I need to execute a line of python code that is entered by the user.
If it is a statement I want to execute it, but if it is an expression, I want the result to be returned and do some fancy stuff with it.
The problem is that python has two different functions for that, namely exec
and eval
.
Currently I just try to evaluate the string that the user entered. If that raises a SyntaxError, this may indicate that the string is an statement instead, so I try to execute it.
try:
result = eval(command, scope)
except SyntaxError:
# Probably command is a statement, not an expression
try:
exec(command, scope)
except Exception as e:
return command + ' : ' + str(e)
except Exception as e:
return command + ' : ' + str(e)
else:
pass # Some fancy stuff
This feels rather hacky. Is there a neater, more pythonic way to do this?

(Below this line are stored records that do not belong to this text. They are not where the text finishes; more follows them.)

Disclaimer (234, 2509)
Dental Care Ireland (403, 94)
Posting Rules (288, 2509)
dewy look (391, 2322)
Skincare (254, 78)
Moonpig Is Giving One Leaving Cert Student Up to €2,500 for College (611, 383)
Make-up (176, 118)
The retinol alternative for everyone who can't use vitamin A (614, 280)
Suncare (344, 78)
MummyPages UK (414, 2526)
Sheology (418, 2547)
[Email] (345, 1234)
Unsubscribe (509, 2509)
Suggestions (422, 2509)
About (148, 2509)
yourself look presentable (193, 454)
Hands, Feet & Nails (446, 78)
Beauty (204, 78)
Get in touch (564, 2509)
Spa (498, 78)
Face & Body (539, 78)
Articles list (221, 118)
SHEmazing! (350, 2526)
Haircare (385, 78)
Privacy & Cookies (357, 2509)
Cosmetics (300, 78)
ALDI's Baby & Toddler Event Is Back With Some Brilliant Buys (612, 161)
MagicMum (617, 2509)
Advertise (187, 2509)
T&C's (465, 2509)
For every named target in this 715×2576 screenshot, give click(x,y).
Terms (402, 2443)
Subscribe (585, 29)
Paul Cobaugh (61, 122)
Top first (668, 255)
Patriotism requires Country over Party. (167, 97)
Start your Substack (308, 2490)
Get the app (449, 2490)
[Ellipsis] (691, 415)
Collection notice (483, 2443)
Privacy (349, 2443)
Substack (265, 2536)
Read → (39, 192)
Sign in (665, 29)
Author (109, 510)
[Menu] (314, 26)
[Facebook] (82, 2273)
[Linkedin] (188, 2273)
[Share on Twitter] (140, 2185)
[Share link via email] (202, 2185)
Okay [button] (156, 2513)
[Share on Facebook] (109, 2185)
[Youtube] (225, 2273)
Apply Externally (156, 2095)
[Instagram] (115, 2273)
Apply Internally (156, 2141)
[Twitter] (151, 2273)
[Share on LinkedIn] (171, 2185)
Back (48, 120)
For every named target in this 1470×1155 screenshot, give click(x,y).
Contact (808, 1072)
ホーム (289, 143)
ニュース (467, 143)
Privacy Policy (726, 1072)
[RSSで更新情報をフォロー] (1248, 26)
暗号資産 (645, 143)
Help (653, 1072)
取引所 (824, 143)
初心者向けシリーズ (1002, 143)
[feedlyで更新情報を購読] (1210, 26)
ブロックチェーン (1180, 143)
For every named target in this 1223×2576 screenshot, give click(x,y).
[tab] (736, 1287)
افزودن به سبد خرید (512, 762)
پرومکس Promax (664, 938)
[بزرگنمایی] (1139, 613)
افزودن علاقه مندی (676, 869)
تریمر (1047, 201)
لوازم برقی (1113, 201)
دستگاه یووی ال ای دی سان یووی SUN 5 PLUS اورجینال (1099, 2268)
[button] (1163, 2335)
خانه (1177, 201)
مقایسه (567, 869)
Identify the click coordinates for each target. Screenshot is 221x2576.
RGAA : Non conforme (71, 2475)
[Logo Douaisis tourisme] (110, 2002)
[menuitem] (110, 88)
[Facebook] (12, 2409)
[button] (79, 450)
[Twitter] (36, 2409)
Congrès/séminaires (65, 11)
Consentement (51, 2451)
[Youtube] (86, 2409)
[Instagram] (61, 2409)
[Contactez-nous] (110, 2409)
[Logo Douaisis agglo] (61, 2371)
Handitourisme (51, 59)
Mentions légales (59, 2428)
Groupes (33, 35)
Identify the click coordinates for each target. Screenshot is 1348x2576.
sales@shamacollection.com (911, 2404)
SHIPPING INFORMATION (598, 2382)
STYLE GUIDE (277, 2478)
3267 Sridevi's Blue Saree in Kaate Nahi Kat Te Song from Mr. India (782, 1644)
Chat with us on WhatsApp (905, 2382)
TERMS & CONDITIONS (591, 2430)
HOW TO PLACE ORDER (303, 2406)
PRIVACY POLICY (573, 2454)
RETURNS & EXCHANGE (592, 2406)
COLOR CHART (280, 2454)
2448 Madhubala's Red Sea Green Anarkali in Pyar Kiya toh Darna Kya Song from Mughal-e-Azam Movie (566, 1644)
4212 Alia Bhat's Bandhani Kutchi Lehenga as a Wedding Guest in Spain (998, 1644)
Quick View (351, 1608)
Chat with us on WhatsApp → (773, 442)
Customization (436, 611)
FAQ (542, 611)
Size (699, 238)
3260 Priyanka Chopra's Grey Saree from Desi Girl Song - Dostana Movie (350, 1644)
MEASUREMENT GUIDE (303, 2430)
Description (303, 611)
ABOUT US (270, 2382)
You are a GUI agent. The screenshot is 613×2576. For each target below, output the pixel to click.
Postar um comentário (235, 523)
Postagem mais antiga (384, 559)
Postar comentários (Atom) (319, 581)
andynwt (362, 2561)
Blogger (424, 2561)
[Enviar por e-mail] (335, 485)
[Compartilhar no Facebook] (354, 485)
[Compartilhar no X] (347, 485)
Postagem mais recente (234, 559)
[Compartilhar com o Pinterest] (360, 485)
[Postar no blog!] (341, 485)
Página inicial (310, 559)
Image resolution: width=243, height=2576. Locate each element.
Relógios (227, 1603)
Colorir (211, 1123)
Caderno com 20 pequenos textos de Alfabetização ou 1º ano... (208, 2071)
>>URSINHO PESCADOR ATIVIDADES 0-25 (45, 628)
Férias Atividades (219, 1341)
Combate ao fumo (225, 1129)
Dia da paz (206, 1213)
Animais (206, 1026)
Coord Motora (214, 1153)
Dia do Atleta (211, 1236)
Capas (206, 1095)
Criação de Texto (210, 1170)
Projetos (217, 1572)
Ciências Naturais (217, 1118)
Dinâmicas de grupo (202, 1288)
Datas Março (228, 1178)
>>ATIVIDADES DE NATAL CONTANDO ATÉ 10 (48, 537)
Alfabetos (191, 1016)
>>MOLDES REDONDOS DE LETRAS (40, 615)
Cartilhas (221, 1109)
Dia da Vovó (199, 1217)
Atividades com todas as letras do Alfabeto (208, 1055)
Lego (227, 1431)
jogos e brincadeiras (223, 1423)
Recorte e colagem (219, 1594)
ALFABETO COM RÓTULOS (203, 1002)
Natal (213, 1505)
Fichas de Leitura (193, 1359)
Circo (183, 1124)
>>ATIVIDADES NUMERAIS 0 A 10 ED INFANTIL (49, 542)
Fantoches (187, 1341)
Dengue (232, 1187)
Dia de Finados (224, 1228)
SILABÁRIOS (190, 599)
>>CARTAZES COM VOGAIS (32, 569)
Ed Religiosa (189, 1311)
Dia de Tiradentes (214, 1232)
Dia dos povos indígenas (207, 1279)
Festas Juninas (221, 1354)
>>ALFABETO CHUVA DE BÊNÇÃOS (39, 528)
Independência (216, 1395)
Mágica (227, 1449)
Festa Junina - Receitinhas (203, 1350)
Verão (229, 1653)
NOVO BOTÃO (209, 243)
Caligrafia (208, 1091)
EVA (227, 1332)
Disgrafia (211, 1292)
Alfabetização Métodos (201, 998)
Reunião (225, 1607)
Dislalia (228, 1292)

While I think your existing code is probably reasonably Pythonic (under the doctrine that it's "easier to ask forgiveness than permission"), I suspect the best alternative approach is to use the ast
module to inspect the code in your string:
tree = ast.parse(some_input_string)
if len(tree.body) == 1 and isinstance(tree.body[0], ast.Expr):
result = eval(some_input_string, scope)
else:
exec(some_input_string, scope)
result = None
Note that some common statements are really "expression statements". So, an input string like 'do_stuff("args")'
will use the eval
branch of the code above, rather than the exec
branch. I don't think this will have any adverse consequences, but you never know.
It is also possible to compile the tree
that has been parsed and then pass the result into the eval
or exec
calls later. I found it rather fiddly to get right though (you need to wrap the ast.Expr
's value
attribute in an ast.Expression
in the top branch) and so I went with the simpler (to read and understand) alternative of just passing in the string and letting Python parse it again.